Have an active member resign

This is a good one to jump on. Multiple members have already stated their intent to resign.

@JaredHoffman Never mind. Read description.

@JaredHoffman :)

I do this on 40% of the posts I see too.

Pass a bill via unanimous consent

This needs specification. Does it need to be UC’d by both houses? Does voice vote in House count?

@JaredHoffman thanks for this. you’re right; this was way under-defined. @TheBayesian (fyi) as you bet on this one.

Adding this all to the description as well.

Unanimous Consent (UC) [govinfo.gov]

  • The bill must pass the House or the Senate via unanimous consent. This vote must be conducted with all (present) members of the governing body, i.e. not merely passing a subcommittee via UC.

  • A voice vote may count, if and only if, the audio is silent during the “all opposed” portion and there is mainstream reporting claiming this was unanimous.

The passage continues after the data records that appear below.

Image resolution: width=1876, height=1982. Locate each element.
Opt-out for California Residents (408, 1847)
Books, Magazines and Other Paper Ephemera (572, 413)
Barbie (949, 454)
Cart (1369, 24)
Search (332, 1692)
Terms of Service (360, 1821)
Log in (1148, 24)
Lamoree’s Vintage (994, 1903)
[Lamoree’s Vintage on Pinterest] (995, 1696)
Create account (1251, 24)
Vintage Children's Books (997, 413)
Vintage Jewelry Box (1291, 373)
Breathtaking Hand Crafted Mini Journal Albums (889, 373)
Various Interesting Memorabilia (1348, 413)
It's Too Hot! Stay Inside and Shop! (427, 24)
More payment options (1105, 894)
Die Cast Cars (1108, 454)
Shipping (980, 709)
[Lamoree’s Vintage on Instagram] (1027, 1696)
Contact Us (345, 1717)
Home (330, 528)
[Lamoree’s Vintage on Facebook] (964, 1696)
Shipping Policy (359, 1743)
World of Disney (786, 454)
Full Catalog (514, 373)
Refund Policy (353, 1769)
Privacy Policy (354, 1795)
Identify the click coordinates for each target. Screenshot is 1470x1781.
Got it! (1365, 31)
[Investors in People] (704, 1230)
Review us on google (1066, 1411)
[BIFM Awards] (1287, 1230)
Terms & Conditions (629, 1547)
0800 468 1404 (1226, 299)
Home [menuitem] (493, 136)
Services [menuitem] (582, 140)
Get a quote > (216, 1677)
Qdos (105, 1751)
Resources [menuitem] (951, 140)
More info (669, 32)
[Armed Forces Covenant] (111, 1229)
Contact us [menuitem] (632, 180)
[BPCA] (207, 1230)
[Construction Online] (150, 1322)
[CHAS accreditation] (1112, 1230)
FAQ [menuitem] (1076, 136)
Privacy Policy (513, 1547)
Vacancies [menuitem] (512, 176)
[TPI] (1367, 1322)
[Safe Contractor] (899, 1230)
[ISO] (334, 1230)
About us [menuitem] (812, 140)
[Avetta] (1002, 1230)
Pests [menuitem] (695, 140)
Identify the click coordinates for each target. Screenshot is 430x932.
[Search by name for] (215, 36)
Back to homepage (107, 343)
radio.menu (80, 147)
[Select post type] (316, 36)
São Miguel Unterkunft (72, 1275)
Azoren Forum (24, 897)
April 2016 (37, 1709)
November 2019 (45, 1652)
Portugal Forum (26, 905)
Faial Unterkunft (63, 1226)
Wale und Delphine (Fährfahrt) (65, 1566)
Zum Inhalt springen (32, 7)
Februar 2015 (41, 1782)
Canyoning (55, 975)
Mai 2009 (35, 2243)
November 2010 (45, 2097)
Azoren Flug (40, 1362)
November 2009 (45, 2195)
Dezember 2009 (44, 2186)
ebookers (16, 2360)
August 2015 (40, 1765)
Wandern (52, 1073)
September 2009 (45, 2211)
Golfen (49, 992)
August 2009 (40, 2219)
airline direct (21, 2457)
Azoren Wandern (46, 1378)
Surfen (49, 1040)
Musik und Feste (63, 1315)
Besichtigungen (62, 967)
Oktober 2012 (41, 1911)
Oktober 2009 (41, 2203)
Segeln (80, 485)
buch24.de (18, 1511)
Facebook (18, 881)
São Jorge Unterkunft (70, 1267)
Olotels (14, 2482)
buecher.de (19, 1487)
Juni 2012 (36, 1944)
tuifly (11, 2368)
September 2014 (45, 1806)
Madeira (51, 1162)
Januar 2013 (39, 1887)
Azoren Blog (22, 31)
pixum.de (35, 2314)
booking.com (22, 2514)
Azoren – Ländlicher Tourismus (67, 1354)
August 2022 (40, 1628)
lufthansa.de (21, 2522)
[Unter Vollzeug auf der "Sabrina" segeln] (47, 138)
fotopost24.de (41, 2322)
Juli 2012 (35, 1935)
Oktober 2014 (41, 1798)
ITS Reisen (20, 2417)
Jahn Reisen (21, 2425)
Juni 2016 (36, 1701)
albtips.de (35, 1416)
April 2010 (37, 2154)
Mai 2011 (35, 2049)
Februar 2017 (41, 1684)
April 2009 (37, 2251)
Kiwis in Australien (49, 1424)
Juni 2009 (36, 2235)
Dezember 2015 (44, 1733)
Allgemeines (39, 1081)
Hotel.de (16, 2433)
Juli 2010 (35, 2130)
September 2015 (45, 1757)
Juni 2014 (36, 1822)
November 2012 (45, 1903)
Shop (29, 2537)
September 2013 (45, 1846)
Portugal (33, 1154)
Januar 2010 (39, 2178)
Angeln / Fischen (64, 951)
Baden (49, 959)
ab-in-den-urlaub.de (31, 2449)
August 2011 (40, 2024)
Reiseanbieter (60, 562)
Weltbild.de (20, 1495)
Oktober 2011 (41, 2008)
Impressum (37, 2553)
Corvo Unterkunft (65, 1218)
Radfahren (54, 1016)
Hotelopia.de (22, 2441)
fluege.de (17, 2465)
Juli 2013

You're signing up for quite a lot of resolution work here 😅

@Joshua I spent 5 days refreshing Obama’s ig basically hourly. I already follow politics really closely, this shouldn’t be too bad (until people start adding crazy things…).

@Joshua i’m waiting for 33 to add “someone sneezes 5 times” or something else insane like that.

Hahaha

@strutheo please use the sources attached for mine. This article is from 12-19 and there have been a few laws passed since then (src).

According to Congress.org, there have been 31 laws passed in the 2023 session.

This is the missing set, passed since the NYT article was written.

@mattyb Will you resolve stuff as soon as they can be resolved with certainty (say there were 26 laws passed in may)? Matters for opportunity cost

@TheBayesian yep! first person who dies, that resolves. Same for war, change of leadership, bills, fist fights…etc.